begin Article

Selection Sort in Go: Beyond the Basics

Sorting is fundamental to many operations in computer science. When it comes to sorting algorithms, there are many algorithms to choose from. While Selection sort may not boast top-tier efficiency, performance isn’t always a top-tier priority either. So why should you learn how to implement selection sort in Go?

Sometimes you just need a solution that is simple, elegant, and easy to implement.
Selection sort has its own place in the world of algorithms.
Selection sort is also a good starting point for understanding other sorting algorithms. This blog post is part of the series on Algorithms in Go. If you haven’t read the previous post, you can find it here

The way I approach learning algorithms is by first implementing the simplest version of the algorithm in Go. Then I try to study the different variations of the algorithm. That way I’m able to understand the tradeoffs between the different approaches and solidify my understanding of the algorithm.

What is Selection Sort and How Does it work?

Selection Sort is a simple sorting algorithm that works by selecting the smallest element in the array and swapping it with the first element. Then it selects the second smallest element and swaps it with the second element. It continues to do this until it reaches the end of the array.

Another way to think about this is by imagining that you have a box of candy. You want to sort the candy by size. You start by selecting the smallest candy and putting it in the first slot. Then you select the second smallest candy and put it in the second slot. You continue to do this until you reach the end of the box.

Implementing Selection Sort in Go

In the classic version of selection sort, you iterate through the array and swap the current element with the smallest element you have encountered so far.

Here’s an example of how you might implement this in Go:

func SelectionSort(slice []int) []int {
    n := len(slice)

    for i := 0; i < n; i++ {
        min := i
        for j := i + 1; j < n; j++ {
            if slice[j] < slice[min] {
                min = j
            }
        }
        slice[i], slice[min] = slice[min], slice[i]
    }

    return slice
}

Explanation:

Initialization: We start by determining the length of the input slice to be sorted, denoted by n.
Outer Loop: The outer loop runs n times, iterating through each element of the slice.
Finding Minimum: Within each iteration of the outer loop, we initialize a variable min to the current index i. This min represents the index of the minimum element found so far in the unsorted portion of the slice.
Inner Loop: The inner loop starts from the next element after the current index i and iterates till the end of the slice. It searches for the minimum element from the unsorted portion of the slice.
Updating Minimum: If an element at index j is less than the current minimum element at index min, we updated min to j.
Swapping Minimum: Once the inner loop completes, we swap the element at index i with the minimum element found (slice[min]). This places the minimum element in its correct sorted position.

end Article
begin Dataset content

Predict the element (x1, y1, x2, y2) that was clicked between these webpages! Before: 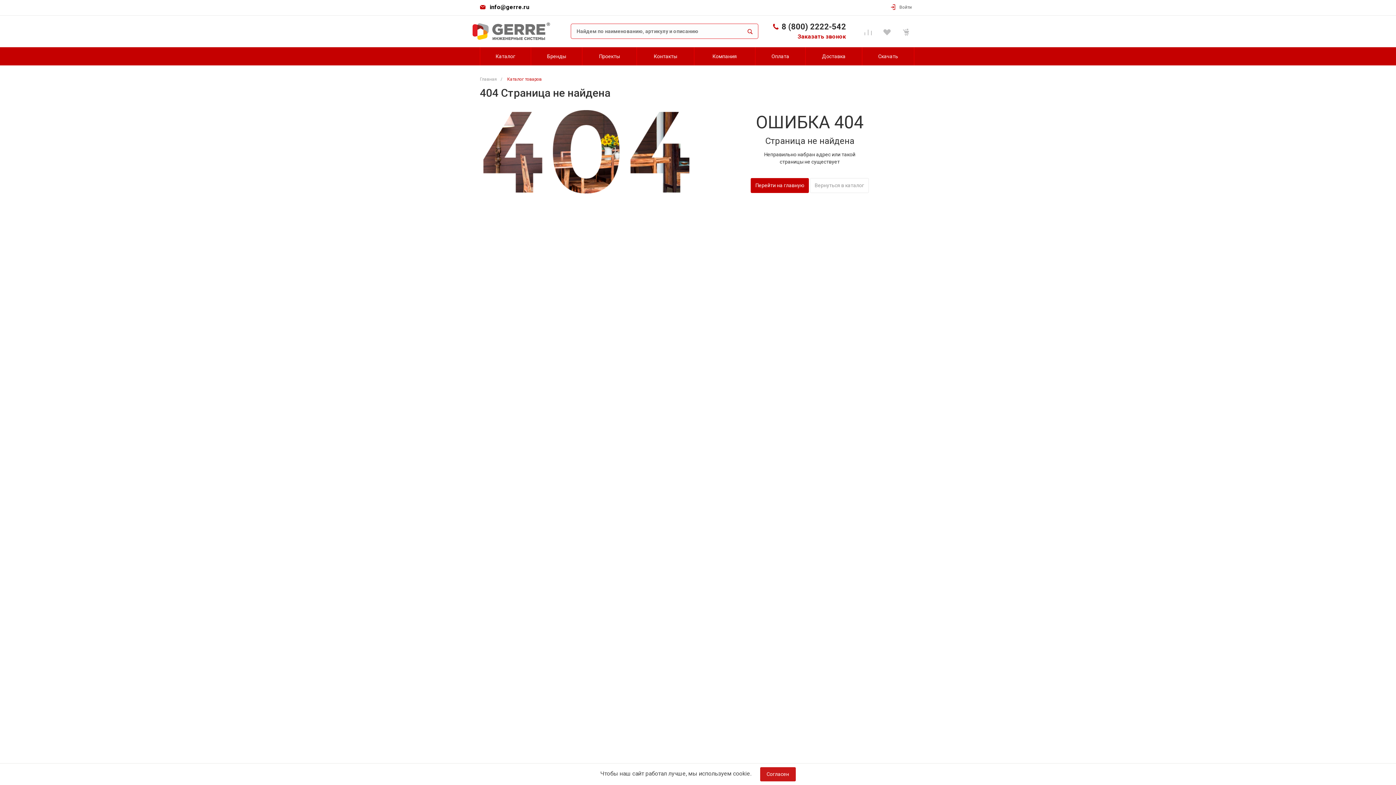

end Dataset content

## Exercise tasks
[1] Reproduce the part of the selection sort article starting with "What is Selection" and going on through "of the array.".
[2] In the selection sort article, what does the variable min represent?
[3] Can you write the next part of the selection sort article, picking up after its last sentence?

## Per-task answers
[1]
What is Selection Sort and How Does it work?

Selection Sort is a simple sorting algorithm that works by selecting the smallest element in the array and swapping it with the first element. Then it selects the second smallest element and swaps it with the second element. It continues to do this until it reaches the end of the array.

[2] It represents the index of the minimum element found so far in the unsorted portion of the slice.

[3]
Completing Iteration: The outer loop continues its iterations, each time finding and placing the next smallest element in its sorted position.
Returning Sorted Slice: Once the outer loop completes, the entire slice is sorted, and the function returns the sorted slice.

Time Complexity:

Outer Loop: The outer loop iterates n times, where n is the number of elements in the input slice.
Inner Loop: Within each iteration of the outer loop, the inner loop iterates (n - i - 1) times, where i is the current index of the outer loop.
Comparisons and Swaps: Within the inner loop, there are comparisons to find the minimum element, and potentially swaps to place the minimum element in its correct position. The number of comparisons is (n - 1) + (n - 2) + … + 1 = n * (n - 1) / 2, which is asymptotically bounded by O(n^2). Similarly, the number of swaps is at most n - 1, which is also bounded by O(n).
Overall Time Complexity: Considering both the outer and inner loops, and the comparisons/swaps within them, the overall time complexity of Selection Sort is O(n^2).

The time complexity of Selection Sort is O(n^2), which is quite inefficient when it comes to large inputs. It is suitable for small input sizes as it requires only a constant amount of memory.

Implementing Bidirectional Selection Sort in Go

In Bidirectional Selection Sort, you iterate through the array from both ends and swap the current element with the smallest element you’ve encountered so far. This one way to improve the performance of selection sort.

func BidirectionalSelection(slice []int) []int {
    left, right := 0, len(slice)-1

    for left <= right {
        swapped := false

        // Forward pass
        for i := left; i < right; i++ {
            if slice[i] > slice[i+1] {
                slice[i], slice[i+1] = slice[i+1], slice[i]
                swapped = true
            }
        }
        // If no swaps occurred, the slice is already sorted.
        if !swapped {
            break
        }

        // Backward pass
        for i := right; i > left; i-- {
            if slice[i] < slice[i-1] {
                slice[i], slice[i-1] = slice[i-1], slice[i]
            }
        }

        right--
        left++
    }

    return slice
}

Explanation:

Initialization: We start by initializing two pointers, left and right, to the beginning and end of the slice, respectively.
Outer Loop: The outer loop iterates until the left pointer crosses or equals the right pointer (the entire slice has been sorted.)
Forward Pass: During each iteration of the outer loop, make a forward pass from left to right - 1. If we find an element greater than the next one, we swap them and set a flag swapped to true.
Check for Sorted Slice: After the forward pass, if no swaps occurred (swapped is false), it means the slice is already sorted, and the function breaks out of the loop.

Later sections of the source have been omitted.